Background
In the PGO building phase, according to detailed and accurate sample count, SampleProfileLoaderPass would do an aggressive inlining for all hot functions ahead of general inlining passes. Current passes pipeline of SimplifyCFG and InstCombine around SampleProfileLoaderPass is as follow (w/o LTO):
SimplifyCFG → SROA → SampleProlfileLoader → InstCombine -->SimplifyCFG → Inliner
(In general passes pipelines without SPGO, InstCombinePass and SimplifyCFGPass both run before Inliners.)
Issue
In this scenario, hot simple/short functions are inlined into a complicated context at the very early phase (SampleProlfileLoader) without doing (fully) SimplifyCFG or InstCombine. Though SimplifyCFG and InstCombine will be done several times after SampleProlfileLoader, considering these two passes go through all BBs and all instructions in top-down order, it is very possible to miss/break local optimal chance for the simple/short inlinee functions.
We (Intel) are doing in SPGO/HWPGO performance tuning for some cases and meet some issues about it. This is one simple example of the issues that it misses the best optimization chance:
define i8 @callee(i8 %0, i8 %1){
;It does a classic smax for i8. It always sext to i32 to do compare and does i8 selection.
;If there are more comparisons, it suppose to have many branches need to be simplified.
%2 = sext i8 %0 to i32
%3 = sext i8 %1 to i32
%4 = icmp sgt i32 %2, %3
%. = select i1 %4, i8 %0, i8 %1
ret i8 %.
}
define void @caller(ptr %0, i8 %1) {
%1 = load i32, ptr @A
;trunc from i32 to i8, then sext from i8 to i32 in callee().
%2 = trunc i32 %1 to i8
for (i;i<n;i++;) {
;The callee() is called in a loop.
;So the loop would be optimized by LoopVectorizationPass
;and finally be vectorized compare and select instructions.
%3 = getelementptr i8, ptr %0, i64 %i
%4 = load i8, ptr %3
call i8 @callee(i8 %4, i8 %2)
}
}
Since callee() is inlined in caller() by SampleProlfileLoader, the %2’s “trunc i32 to i8; sext i8 to i32” will be optimized to “shl; ashr” in later InstCombinePass. It finally leads to vectorized icmp_i32 and select_i8 IR, which is very unfriendly to x86 vectorized instruction in AVX2 set (no K registers support), because the width of icmp (8 * i32) is different from width of select (8 * i8) and we have to generate pack or shuffle instructions to align their width.

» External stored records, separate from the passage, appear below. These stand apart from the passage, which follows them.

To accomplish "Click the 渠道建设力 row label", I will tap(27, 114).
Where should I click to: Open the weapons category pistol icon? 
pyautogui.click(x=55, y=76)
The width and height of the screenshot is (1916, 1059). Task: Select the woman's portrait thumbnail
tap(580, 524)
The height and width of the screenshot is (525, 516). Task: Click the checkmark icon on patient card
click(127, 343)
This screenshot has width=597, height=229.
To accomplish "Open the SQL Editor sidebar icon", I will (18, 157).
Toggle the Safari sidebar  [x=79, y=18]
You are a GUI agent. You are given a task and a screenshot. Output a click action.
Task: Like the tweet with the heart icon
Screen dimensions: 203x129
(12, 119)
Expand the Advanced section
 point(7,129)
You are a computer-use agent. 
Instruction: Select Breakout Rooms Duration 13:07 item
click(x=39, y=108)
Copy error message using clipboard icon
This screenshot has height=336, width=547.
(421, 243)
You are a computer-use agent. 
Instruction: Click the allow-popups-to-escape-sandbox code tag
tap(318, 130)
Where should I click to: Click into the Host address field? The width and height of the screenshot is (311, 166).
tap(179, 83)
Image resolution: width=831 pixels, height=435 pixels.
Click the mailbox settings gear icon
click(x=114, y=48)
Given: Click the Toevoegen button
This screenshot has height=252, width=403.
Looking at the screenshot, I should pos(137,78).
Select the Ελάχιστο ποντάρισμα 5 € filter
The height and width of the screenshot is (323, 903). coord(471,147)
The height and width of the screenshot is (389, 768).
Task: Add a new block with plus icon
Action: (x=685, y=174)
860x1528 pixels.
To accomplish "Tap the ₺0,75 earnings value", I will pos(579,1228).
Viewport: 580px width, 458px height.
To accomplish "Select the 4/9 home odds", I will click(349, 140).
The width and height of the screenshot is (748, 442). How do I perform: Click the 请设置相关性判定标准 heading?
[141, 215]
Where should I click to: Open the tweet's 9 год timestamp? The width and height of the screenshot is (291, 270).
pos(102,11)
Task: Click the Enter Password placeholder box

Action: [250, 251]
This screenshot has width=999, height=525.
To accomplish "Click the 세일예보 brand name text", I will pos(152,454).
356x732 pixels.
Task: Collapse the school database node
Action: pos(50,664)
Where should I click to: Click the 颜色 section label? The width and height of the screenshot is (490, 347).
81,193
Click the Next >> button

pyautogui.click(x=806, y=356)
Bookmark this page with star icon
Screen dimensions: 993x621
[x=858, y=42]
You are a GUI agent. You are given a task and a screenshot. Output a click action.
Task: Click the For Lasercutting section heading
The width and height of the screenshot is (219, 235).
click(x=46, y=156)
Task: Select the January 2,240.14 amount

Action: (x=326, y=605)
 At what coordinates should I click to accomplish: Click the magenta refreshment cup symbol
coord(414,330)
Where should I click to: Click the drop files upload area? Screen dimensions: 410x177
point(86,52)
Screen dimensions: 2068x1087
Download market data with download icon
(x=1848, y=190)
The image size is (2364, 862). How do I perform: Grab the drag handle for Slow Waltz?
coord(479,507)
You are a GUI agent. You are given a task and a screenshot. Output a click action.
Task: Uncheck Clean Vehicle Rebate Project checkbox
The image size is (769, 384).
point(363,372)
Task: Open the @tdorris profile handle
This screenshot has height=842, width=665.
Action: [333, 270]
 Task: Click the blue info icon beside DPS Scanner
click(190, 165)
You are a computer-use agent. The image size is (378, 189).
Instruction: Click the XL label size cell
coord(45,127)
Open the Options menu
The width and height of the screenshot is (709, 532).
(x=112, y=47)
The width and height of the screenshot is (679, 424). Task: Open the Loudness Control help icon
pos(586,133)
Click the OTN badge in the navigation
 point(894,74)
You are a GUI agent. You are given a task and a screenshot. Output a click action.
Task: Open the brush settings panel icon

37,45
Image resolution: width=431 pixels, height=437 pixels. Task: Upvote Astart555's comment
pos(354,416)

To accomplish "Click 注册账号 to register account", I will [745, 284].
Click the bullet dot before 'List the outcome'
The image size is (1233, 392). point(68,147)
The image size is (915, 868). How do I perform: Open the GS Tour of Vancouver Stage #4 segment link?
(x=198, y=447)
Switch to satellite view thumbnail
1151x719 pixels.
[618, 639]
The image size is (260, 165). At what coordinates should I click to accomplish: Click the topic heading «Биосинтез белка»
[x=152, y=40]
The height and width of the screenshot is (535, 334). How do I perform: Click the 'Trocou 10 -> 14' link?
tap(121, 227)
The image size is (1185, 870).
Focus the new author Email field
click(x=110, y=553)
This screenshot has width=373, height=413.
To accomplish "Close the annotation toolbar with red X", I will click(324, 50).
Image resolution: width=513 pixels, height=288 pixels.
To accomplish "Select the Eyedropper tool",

If we could do a simplifyCFG for callee() before it is inlined, the “sext i8 to i32; sext i8 to i32; icmp i32; select i8” can be optimized to “icmp i8; select i8”, then their final vector instructions are very tidy and compact ( cmp and sel are both 32 * i8). It helps performance very much.
Though we could solve the above issue in InstCombinePass by skipping “trunc; sext” pattern optimization through setting a specific condition. But I think this way of setting specific condition is tricky. This way is like a patch, every time we meet a new case needed to handle in SPGO, we have to write a patch. It bloats llvm code, and hard to read and maintain. The similar issues also happen in SimplifyCFG.
Actually SimplifyCFG and InstCombine are both tuned strong and comprehensive enough to cover almost all optimization chances, the above issue unique explored in SPGO mode which is hard to reproduce under general mode because SimplifyCFG and InstCombine both run before general ininlers in general mode. So I think it is no need to add the handler of SPGO only special cases in general SimplifyCFG and InstCombine passes.
Proposal
The root case of this kind of issues is because inlining happens very early in SampleProlfileLoader when enable SPGO, and the later InstCombine and SimplifyCFG run in top-down order which is hard to catch local optimal optimization chance in original callee functions. Though we could add specific pattern match to deal with it in SimplifyCFG or InstCombine themselves, I think it is not necessary to do so, especially for some cases that are only explored in SPGO mode.
So I proposal to add InstCombine and SimplifyCFG passes only under SPGO mode before SampleProlfileLoaderPass, and this idea is accordant with the logic of general mode that running InstCombine and SimplifyCFG before inliner.